_WORK TO COMPLETE_: Each record below should be reproduced as it is written, with pictures left out entirely.

====

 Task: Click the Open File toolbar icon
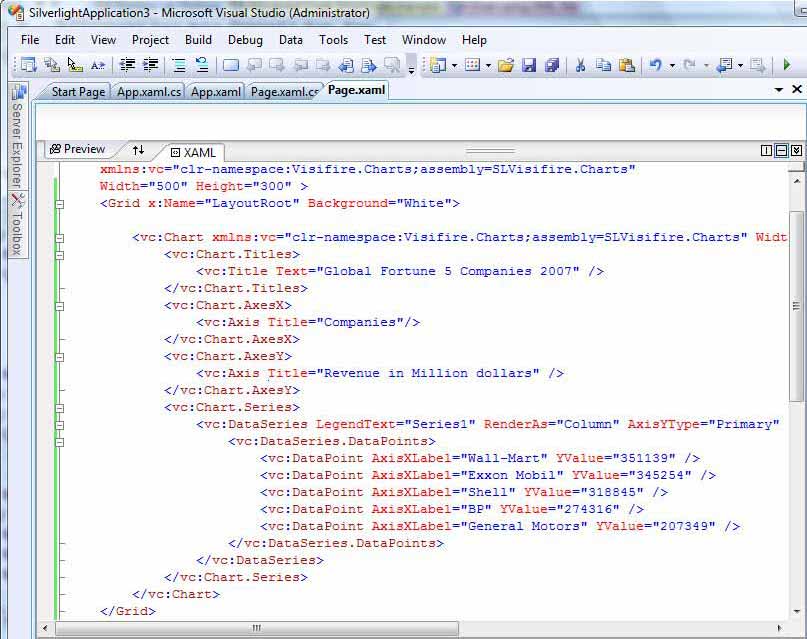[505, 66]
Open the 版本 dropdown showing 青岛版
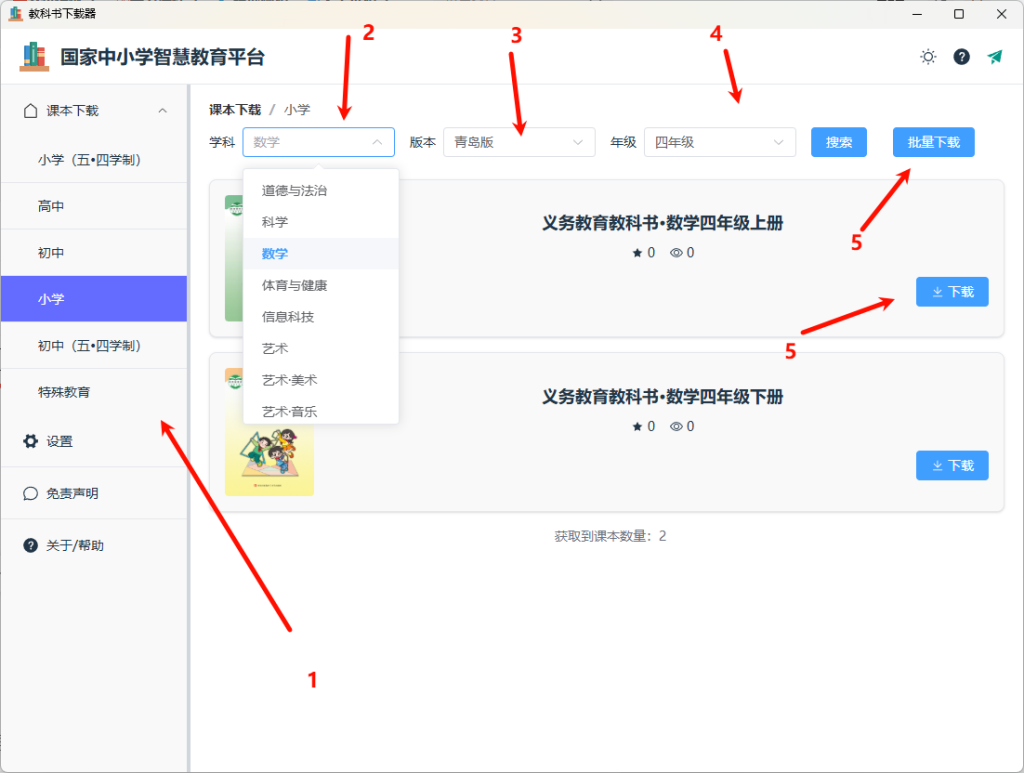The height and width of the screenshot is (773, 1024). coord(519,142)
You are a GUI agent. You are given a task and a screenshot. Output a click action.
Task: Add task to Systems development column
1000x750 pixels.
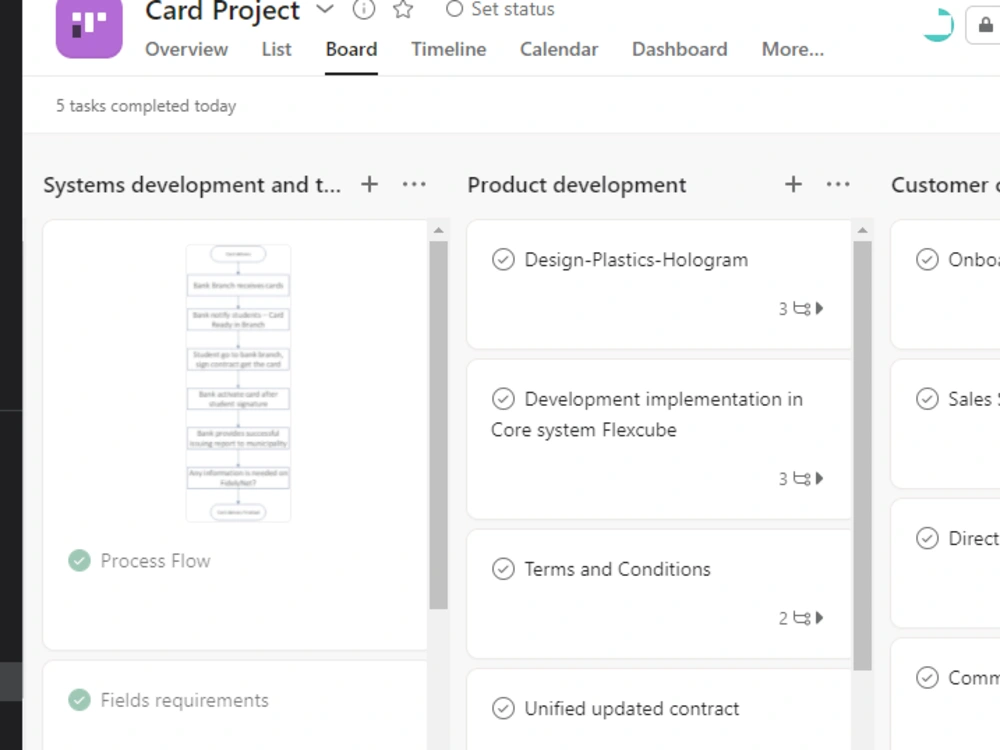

====

_EXERCISE SOLUTION_:
 Task: Click the Open File toolbar icon
[505, 66]
Open the 版本 dropdown showing 青岛版
The height and width of the screenshot is (773, 1024). coord(519,142)
You are a GUI agent. You are given a task and a screenshot. Output a click action.
Task: Add task to Systems development column
1000x750 pixels.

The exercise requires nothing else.